### WRITTEN PROBLEM
Reproduce verbatim the lines of the records that begin with the one containing "You are a computer-use agent. Viewport: 1002px" and continue through the one containing "Action: point(226,185)", both included.

(Dataset rows)
++++++++

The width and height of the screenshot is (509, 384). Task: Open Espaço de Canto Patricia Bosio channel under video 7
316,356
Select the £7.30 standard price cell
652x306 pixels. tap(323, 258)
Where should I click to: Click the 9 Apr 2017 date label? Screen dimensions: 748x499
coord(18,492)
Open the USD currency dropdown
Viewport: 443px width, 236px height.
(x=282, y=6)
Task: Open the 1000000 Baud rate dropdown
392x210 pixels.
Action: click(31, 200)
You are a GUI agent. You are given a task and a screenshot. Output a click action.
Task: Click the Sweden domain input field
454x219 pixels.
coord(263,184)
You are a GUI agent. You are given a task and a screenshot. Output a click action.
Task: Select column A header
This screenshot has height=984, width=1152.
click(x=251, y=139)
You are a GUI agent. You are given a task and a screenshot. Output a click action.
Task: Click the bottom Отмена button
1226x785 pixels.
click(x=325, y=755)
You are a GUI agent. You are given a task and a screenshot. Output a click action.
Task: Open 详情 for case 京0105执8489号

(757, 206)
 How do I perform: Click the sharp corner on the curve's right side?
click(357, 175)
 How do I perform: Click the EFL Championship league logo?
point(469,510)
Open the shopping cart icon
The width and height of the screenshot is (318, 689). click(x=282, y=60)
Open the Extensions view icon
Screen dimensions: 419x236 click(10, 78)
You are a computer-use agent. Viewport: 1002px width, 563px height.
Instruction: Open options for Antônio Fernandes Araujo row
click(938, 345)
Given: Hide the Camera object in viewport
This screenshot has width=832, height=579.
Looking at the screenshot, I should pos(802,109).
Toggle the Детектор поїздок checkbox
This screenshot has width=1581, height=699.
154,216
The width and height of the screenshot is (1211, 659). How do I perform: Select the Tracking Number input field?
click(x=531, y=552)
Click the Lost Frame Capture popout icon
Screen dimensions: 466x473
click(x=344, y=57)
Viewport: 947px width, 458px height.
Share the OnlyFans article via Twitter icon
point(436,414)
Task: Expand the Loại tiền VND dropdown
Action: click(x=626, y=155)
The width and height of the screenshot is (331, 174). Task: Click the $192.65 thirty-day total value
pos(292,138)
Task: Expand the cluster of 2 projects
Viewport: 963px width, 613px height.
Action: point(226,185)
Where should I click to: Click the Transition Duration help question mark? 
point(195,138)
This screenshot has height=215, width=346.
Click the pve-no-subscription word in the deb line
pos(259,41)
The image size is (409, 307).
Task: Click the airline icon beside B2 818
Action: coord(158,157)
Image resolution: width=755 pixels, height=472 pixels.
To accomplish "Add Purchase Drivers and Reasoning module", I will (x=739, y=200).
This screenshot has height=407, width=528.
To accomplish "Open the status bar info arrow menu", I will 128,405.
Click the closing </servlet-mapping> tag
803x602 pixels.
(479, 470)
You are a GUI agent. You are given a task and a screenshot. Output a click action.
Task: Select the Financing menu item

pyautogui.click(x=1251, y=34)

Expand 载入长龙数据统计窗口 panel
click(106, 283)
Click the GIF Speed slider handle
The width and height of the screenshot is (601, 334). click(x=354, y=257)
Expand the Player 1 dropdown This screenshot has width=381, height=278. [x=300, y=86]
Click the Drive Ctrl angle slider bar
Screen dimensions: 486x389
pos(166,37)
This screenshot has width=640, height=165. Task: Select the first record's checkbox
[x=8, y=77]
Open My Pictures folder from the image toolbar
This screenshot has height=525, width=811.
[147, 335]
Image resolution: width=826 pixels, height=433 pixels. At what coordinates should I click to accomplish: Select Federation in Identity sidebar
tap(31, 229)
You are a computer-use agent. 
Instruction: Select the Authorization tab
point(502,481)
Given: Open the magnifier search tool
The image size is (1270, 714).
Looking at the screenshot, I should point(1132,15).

++++++++

### TASK RESPONSE
You are a computer-use agent. Viewport: 1002px width, 563px height.
Instruction: Open options for Antônio Fernandes Araujo row
click(938, 345)
Given: Hide the Camera object in viewport
This screenshot has width=832, height=579.
Looking at the screenshot, I should pos(802,109).
Toggle the Детектор поїздок checkbox
This screenshot has width=1581, height=699.
154,216
The width and height of the screenshot is (1211, 659). How do I perform: Select the Tracking Number input field?
click(x=531, y=552)
Click the Lost Frame Capture popout icon
Screen dimensions: 466x473
click(x=344, y=57)
Viewport: 947px width, 458px height.
Share the OnlyFans article via Twitter icon
point(436,414)
Task: Expand the Loại tiền VND dropdown
Action: click(x=626, y=155)
The width and height of the screenshot is (331, 174). Task: Click the $192.65 thirty-day total value
pos(292,138)
Task: Expand the cluster of 2 projects
Viewport: 963px width, 613px height.
Action: point(226,185)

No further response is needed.